■ **YOUR TASKS**
[1] In the wellness tips text, how long before bed should you stop using your laptop or phone?
[2] Say whether each statement agrees with the wellness tips text, answering yes or no and quoting the deciding words.
(a) Vitamin D benefits bone health.
(b) The recommended exercise target is a heart rate above 120 bpm.
(c) Blue light glasses absorb blue light from devices.

■ **TEXT PROVIDED**
Maybe this is true for you, too, but something that notoriously slows my progress is when I stay inside too long. 


Spending time outside means soaking up that good old vitamin D. Bone health, muscle health and your immune system – all are positively impacted by vitamin D. Without it, people are more prone to certain types of cancer, diabetes and mental health issues.


Sunlight also sets your circadian rhythm, allowing your body to function as intended. Without it, you may stay up too late or sleep in too long, living your life in the shadows.


Look back at your day – are you getting enough sun? If not, try adding 15 minutes, chances are you’ll stay outside for more.


2. Sleep


Lack of sleep can cause coding depression, but it can also be disguised as a programming funk – closely related but not the same. 


Either way, not getting enough sleep can impact you. Not only for that day but for days to come.


Here are a few easy wins to help you get more (and better!) sleep:


    • 1-hour before bed, stop using your laptop/phone. Let your body know sleep is coming.
    • Wear blue light glasses, which reflect blue light coming from your devices, ensuring your body doesn’t think it has to stay awake.
    • Consider taking melatonin. Naturally occurring in your body, melatonin promotes sleep.
    • Exercise regularly throughout your week.


Speaking of which.


3. Physical activity


Remember how physical activity promotes good sleep? It does more than just that.


Get your heart rate above 100 bpm for 30 minutes, 3 times a week. Neural circuits that only fire when you exercise will fire. This is so important for helping you clear your head.


Ever felt that pent up energy from not moving enough? Exercise it away, you’ll feel better for it.


4. Confidence


Confidence has a bigger impact than you might think. 


Confidence revolves around imposter syndrome, which has a hold on everyone. It can be a catalyst that gets you into coding depression.


This can hinder your job performance, ability to learn or daily tasks.


You may have heard that old adage, fake it till you make it, which can get you through tough times. But it can also be pretty hard advice to follow.

Stored data entries:
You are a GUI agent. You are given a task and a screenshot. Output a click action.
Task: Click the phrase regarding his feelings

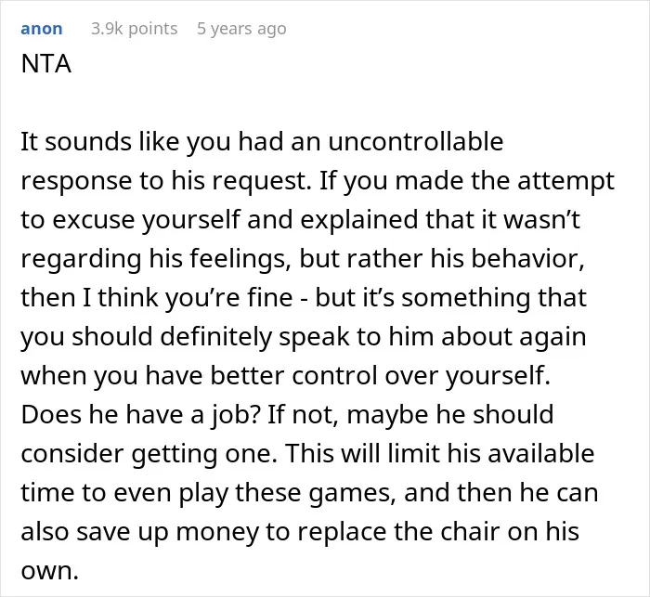[x=156, y=259]
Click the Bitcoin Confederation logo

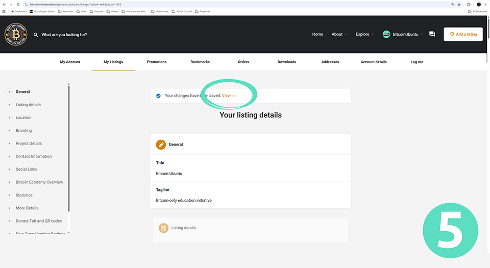click(15, 34)
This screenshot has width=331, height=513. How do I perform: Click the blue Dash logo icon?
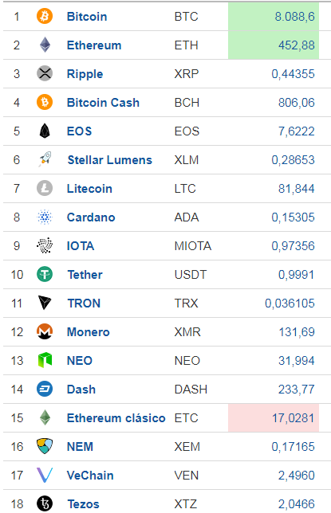45,389
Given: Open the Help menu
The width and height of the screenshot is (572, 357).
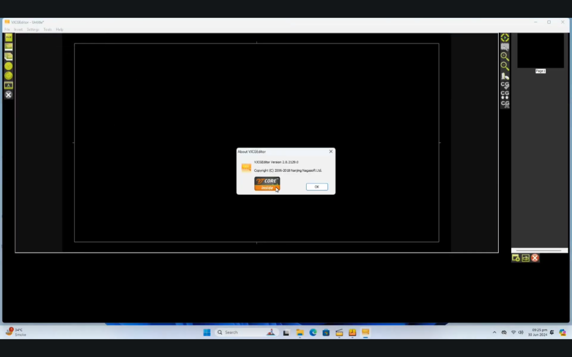Looking at the screenshot, I should coord(59,30).
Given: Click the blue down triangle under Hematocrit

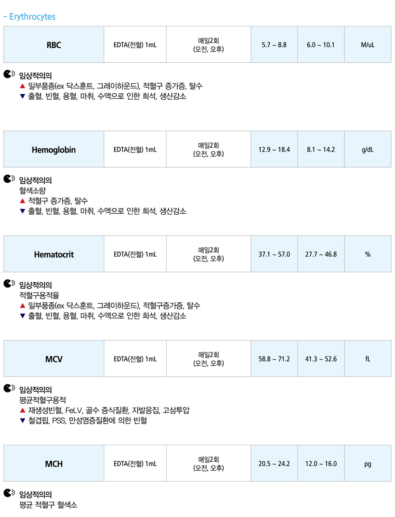Looking at the screenshot, I should click(22, 316).
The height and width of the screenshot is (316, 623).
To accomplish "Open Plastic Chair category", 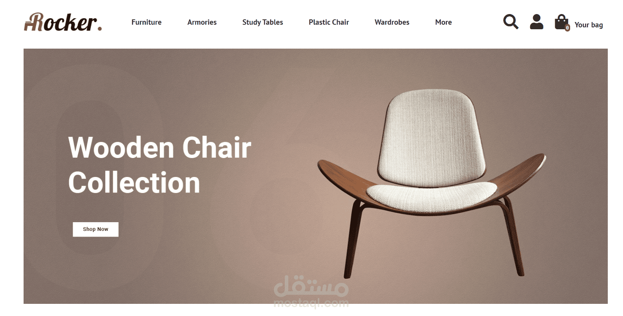I will [x=329, y=22].
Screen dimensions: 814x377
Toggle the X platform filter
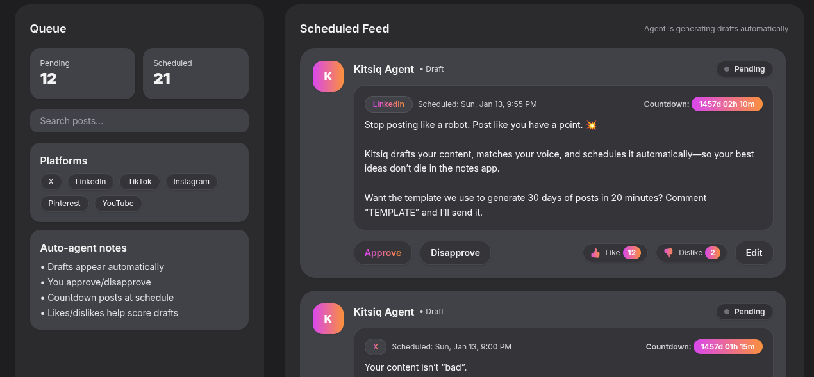pyautogui.click(x=51, y=182)
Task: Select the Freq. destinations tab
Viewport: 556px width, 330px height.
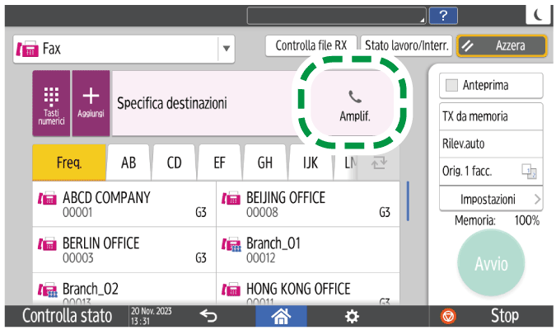Action: pos(68,163)
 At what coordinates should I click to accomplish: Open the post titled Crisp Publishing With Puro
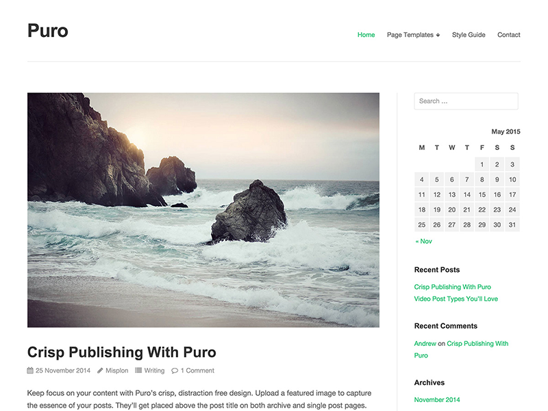click(x=121, y=352)
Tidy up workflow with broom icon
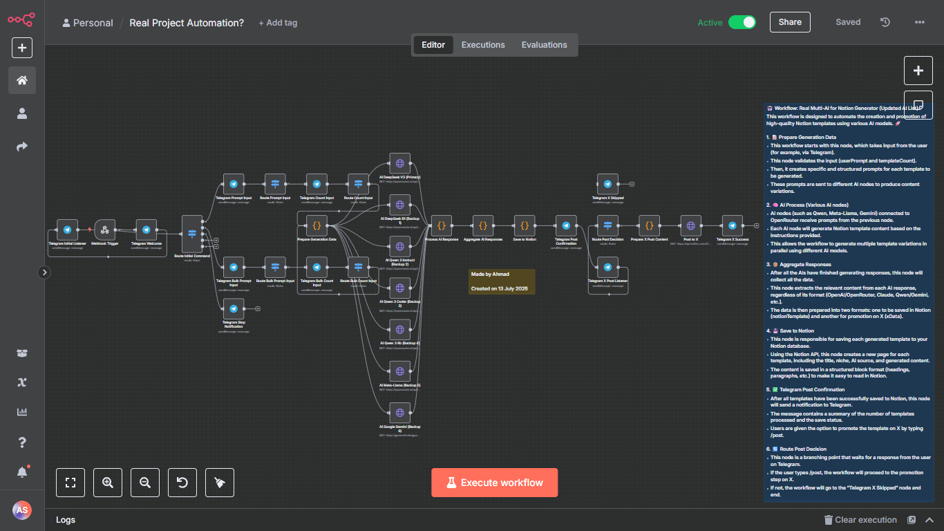944x531 pixels. 220,483
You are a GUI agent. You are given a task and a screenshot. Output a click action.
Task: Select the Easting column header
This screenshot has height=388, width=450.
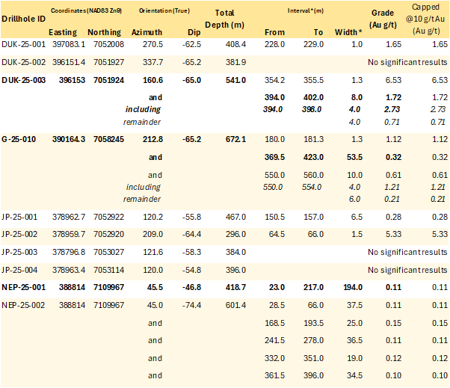coord(62,33)
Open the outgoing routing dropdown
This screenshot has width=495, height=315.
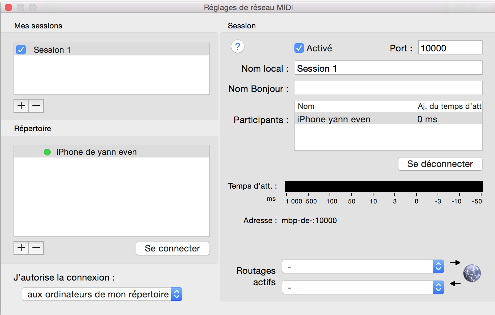click(363, 266)
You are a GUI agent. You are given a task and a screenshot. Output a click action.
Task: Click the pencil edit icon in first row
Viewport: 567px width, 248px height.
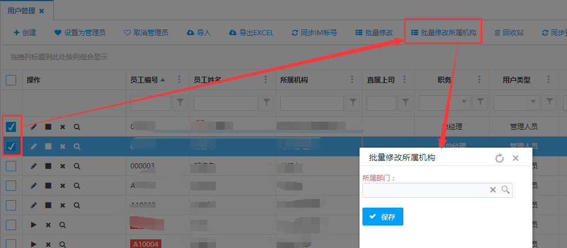click(34, 127)
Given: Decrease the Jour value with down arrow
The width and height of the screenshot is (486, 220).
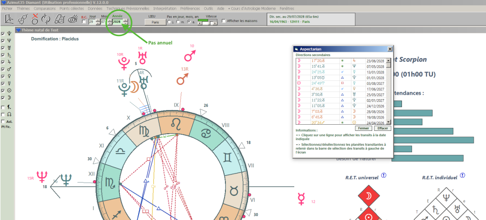Looking at the screenshot, I should tap(98, 23).
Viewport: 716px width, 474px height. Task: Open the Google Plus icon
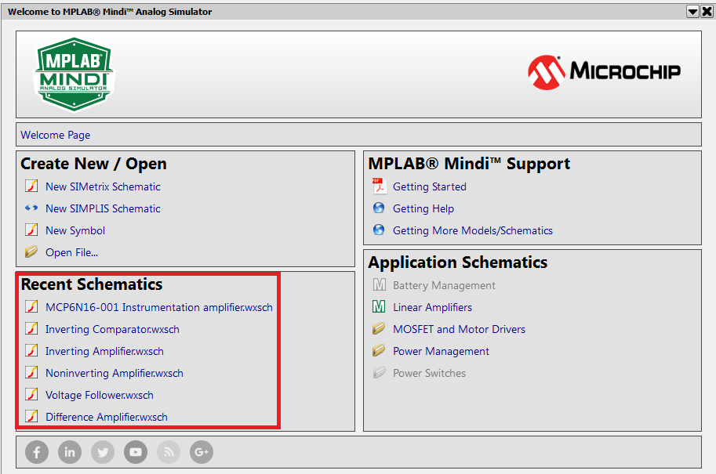point(202,452)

■ **RESPONSES TO THE EXERCISE**
[1] 1 hour

[2]
(a) Yes: "Bone health, muscle health and your immune system – all are positively impacted by vitamin D."
(b) No: "Get your heart rate above 100 bpm for 30 minutes, 3 times a week."
(c) No: "Wear blue light glasses, which reflect blue light coming from your devices"